Ans) Application: Autonomous Detection of Road Signs and Traffic Signals For A.I Assisted Driving:
The pre-trained YoloV3 model has been used for object identification on an original video from Youtube taken from the dashboard camera of a car while driving which can be used for self driving cars.. The Yolov3 model has different versions on basis of frame rates and accuracy. The higher the frame rate of a model, the lower is the accuracy. Hence, in real time applications, it becomes important to select a proper tradeoff between the frame rate and accuracy.


Societal Impact:
Introduction of Self Driving Cars have suddenly brought forth a sky high interest in object detection and image classification among students, researchers as well as professionals. As more and more people use these kinds of cars the more data will be generated and taking into account the continuous increase in technologies related to the development of high processing units have made it all the more possible to extract useful information from unimaginable amounts of data and at high speeds. Tech giants pioneering in self driving cars eg. Tesla, have actually become a company handling huge number of confidential and sensitive data of their customers. So what are they doing amassing such amounts of data? Increasing the accuracy of their models. The more data they have, the more learning the models can do giving the models access to innumerable possibilities that can be predicted from before hand to take the best pathway possible in case of an unexpected situation. Our effort in this area with this model might be miniscule but it gives a clear understanding on how the output of the model works and how inferences can be made by whatever agent that is installed in the self driving car to choose among various possibilities pertaining to the situation present at hand. Each mistake will lead to new learning and in turn giving the customers more safety and precaution as well as prevention from potential harmful choices that had previously led other customers to danger. Self driving cars have not yet reached a very high accuracy and are often plagued with uncertain and funny glitches as sometimes seen from videos on Youtube but if they are used as assistants right now giving advises depending on the current situations then it will be really helpful for most people on the road.

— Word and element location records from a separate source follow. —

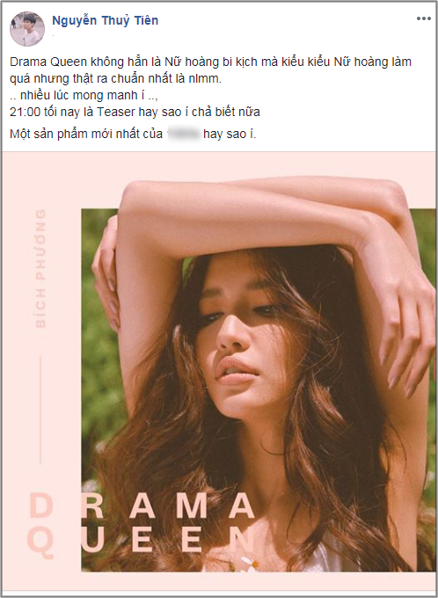Viewport: 438px width, 598px height.
Task: Click the thin vertical line on poster's left
Action: pos(40,410)
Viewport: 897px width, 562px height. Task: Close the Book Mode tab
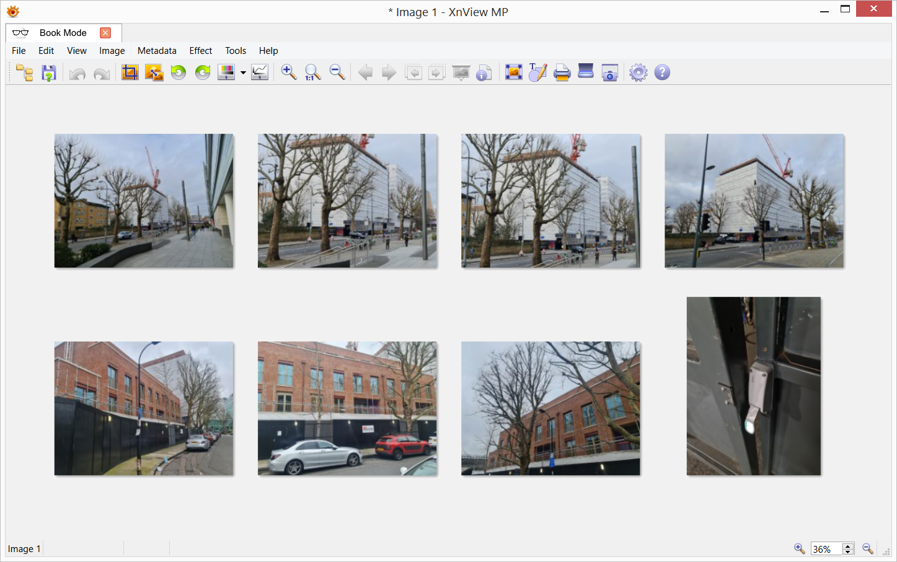click(x=105, y=33)
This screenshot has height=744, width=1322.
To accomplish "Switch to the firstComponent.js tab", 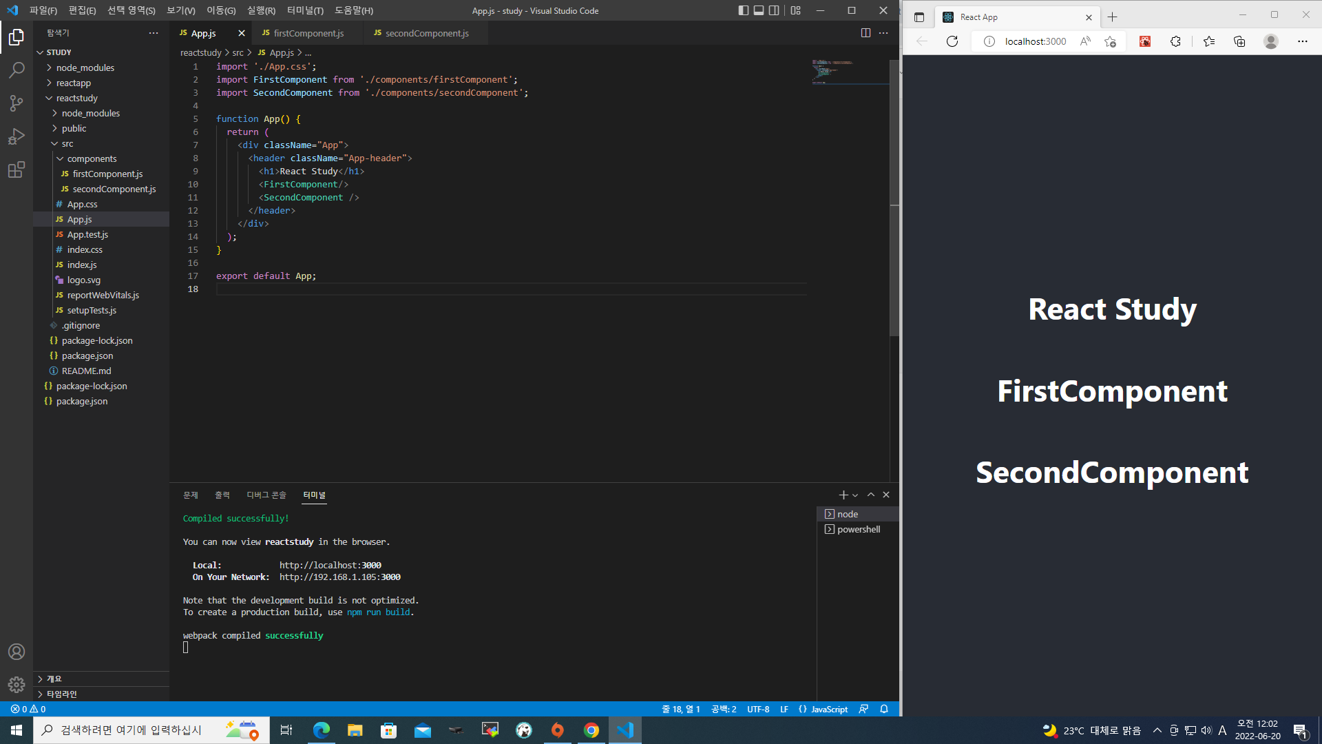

As even the best of us get distracted sometimes and having an A.I assistant to help us on our journey giving us pointers on the traffic signals and traffic signs up ahead will certainly make it easier for the usual people.




Self Declaration:-

Contribution:

CS21S048: (50% contribution)
  • Coding for Part A, B, and C
  • Testing the code
  • Setting up Wandb sweeps
  • Generating plots and others figures used in the report
  • Performing object detection
  • Updating GitHub repository
  • Writing report
CS21S058: (50% contribution)
  • Coding for Part A, B, and C
  • Testing the code
  • Setting up Wandb sweeps
  • Generating plots and others figures used in the report
  • Performing object detection
  • Updating GitHub repository
  • Writing report
We, Dipra Bhagat and Subham Das, swear on our honour that the above declaration is correct.